Character encoding of word docs

PostPosted: Tue Oct 26, 2010 4:11 am
by dcole
Jason,

Does the issue of character encoding need to be brought up here for when you are loading a WordprocessingMLpackage?

I have a bunch of strings that have been saved into my java program that were scavenged from a word document. I am trying to do some date parsing on some of thee strings, and characters such as "En Dash" are really giving me trouble. I can't seem to figure out how to do the conversion correctly in my java program to parse a string in my word document that looks like "08/2005 - present" and in my java program looks like "08/2005 (garbage) present"

Any tips on how to handle this?

Re: Character encoding of word docs

PostPosted: Tue Oct 26, 2010 8:05 am
by jason
http://www.documentinteropinitiative.or ... 1-2.4.aspx says
The document character set shall conform to the Unicode Standard and ISO/IEC 10646-1, with either the UTF-8 or UTF-16 encoding form, as required by the XML 1.0 standard.

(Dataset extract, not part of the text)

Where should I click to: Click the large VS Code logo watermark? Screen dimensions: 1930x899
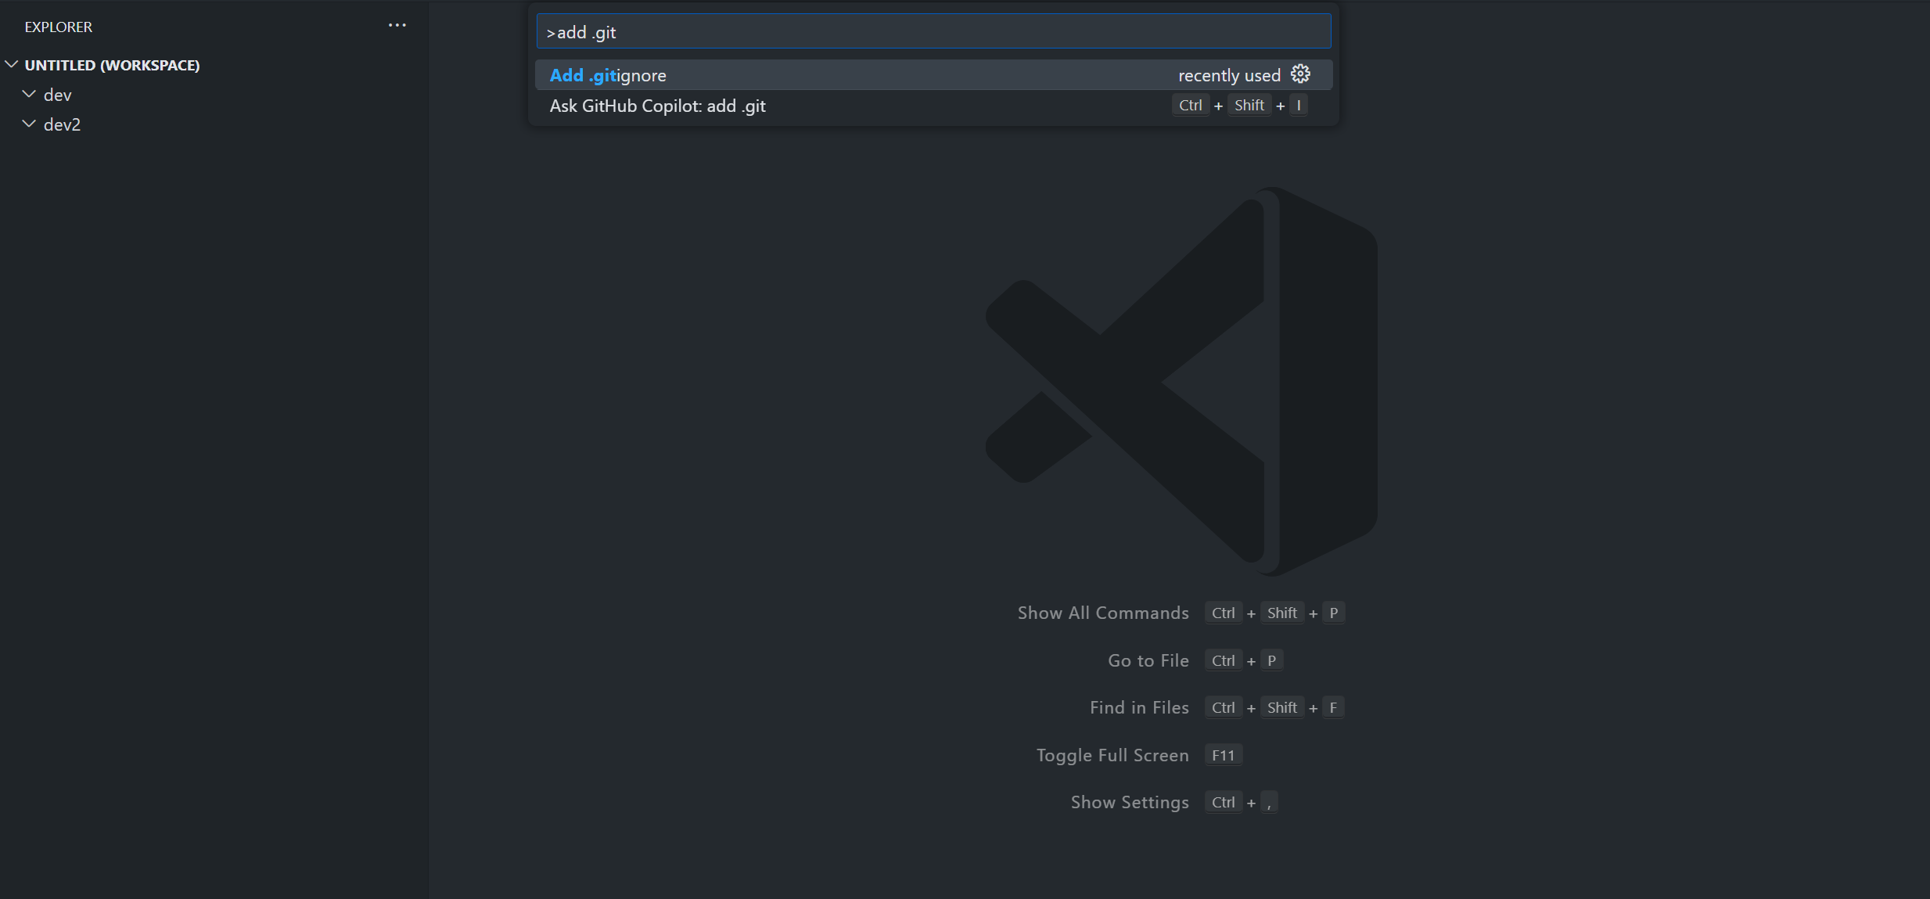tap(1181, 381)
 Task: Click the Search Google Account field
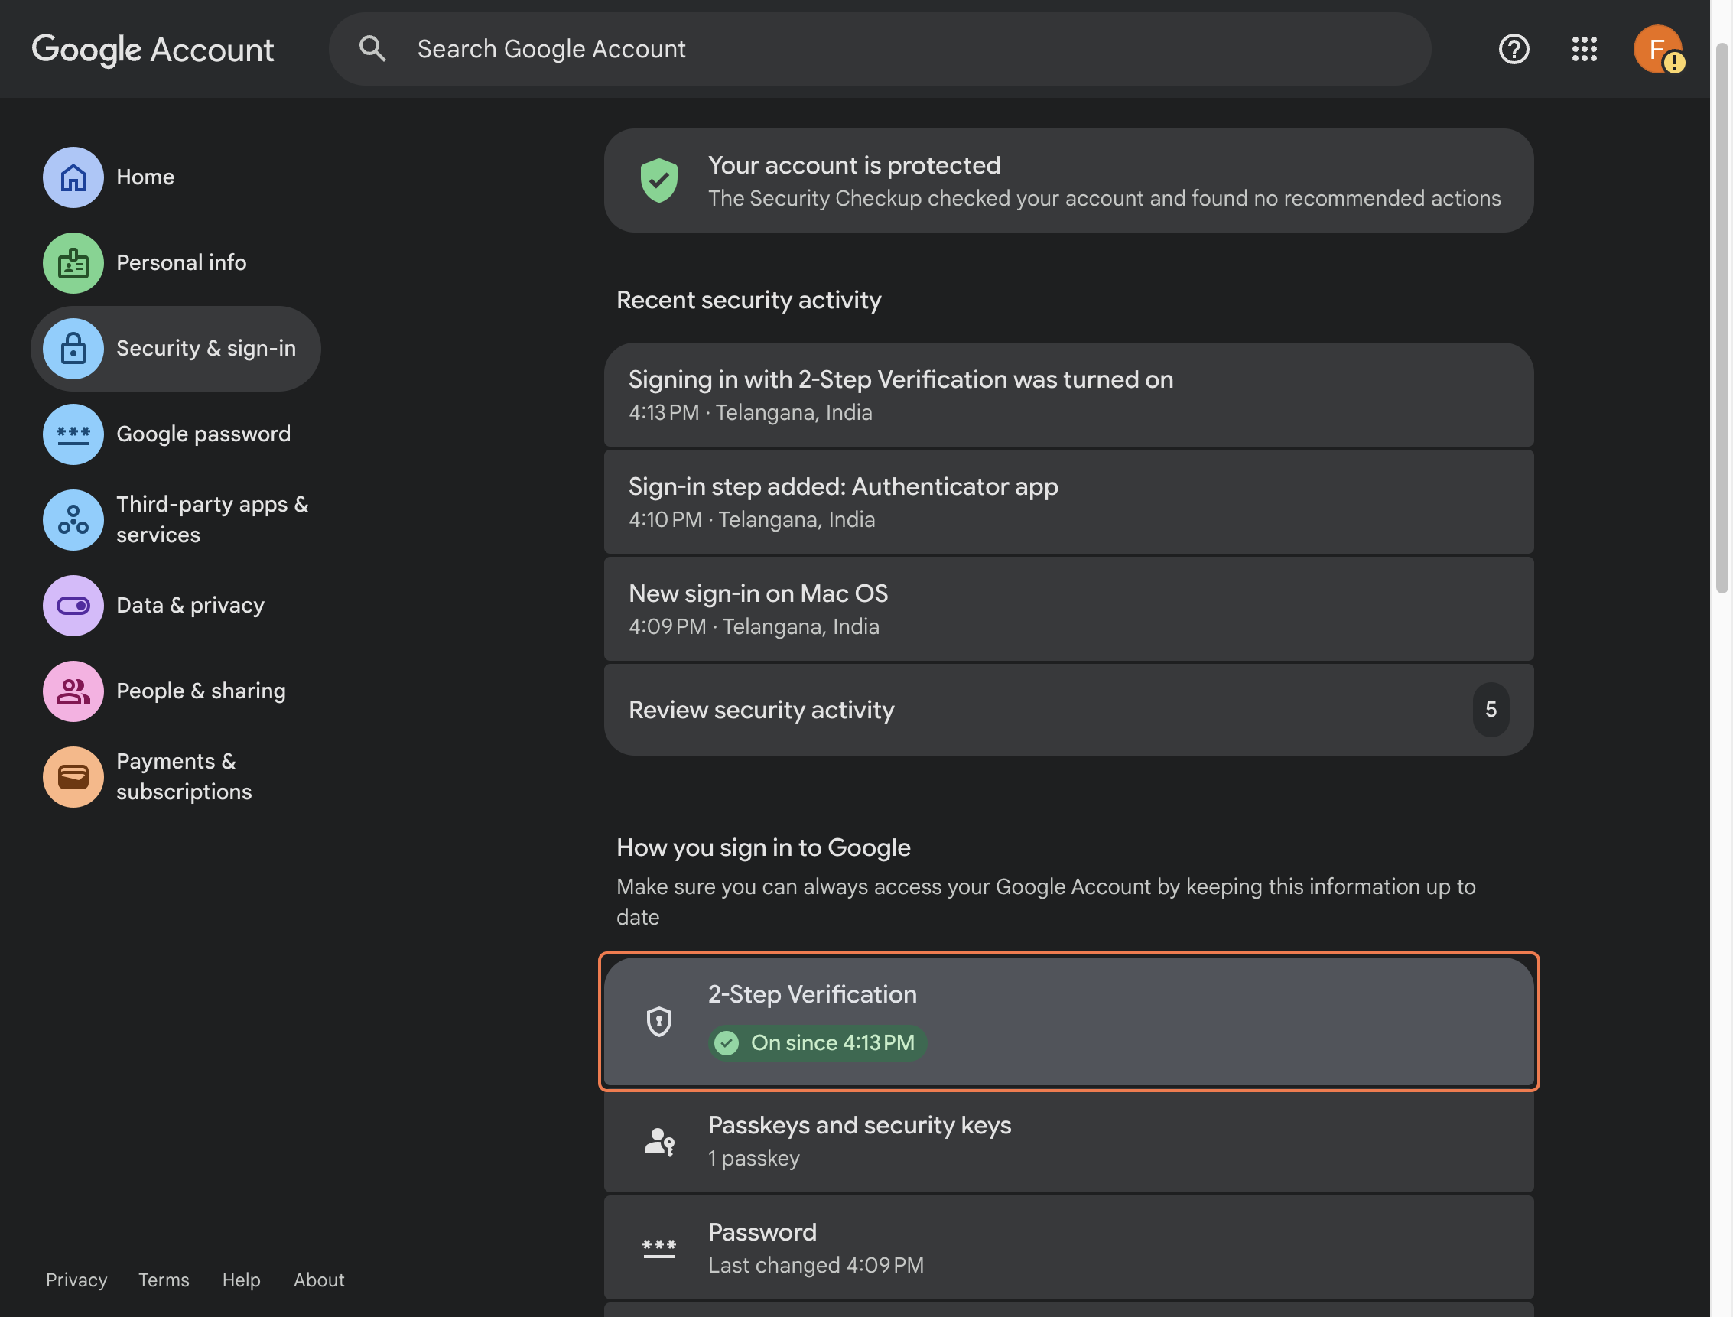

http://www.documentinteropinitiative.or ... 8.1.4.aspx says:
All XML content of the parts defined in this Open Packaging specification shall conform to the following validation rules:

1. XML content shall be encoded using either UTF-8 or UTF-16. If any part includes an encoding declaration, as defined in ยง4.3.3 of the XML 1.0 specification, that declaration shall not name any encoding other than UTF-8 or UTF-16. Package implementers shall enforce this requirement upon creation and retrieval of the XML content.


When docx4j marshalls, it uses UTF-8, the JAXB default - http://download.oracle.com/docs/cd/E178 ... aller.html

So if you are creating w:r/w:t content as UTF-8, things should work.

cheers .. Jason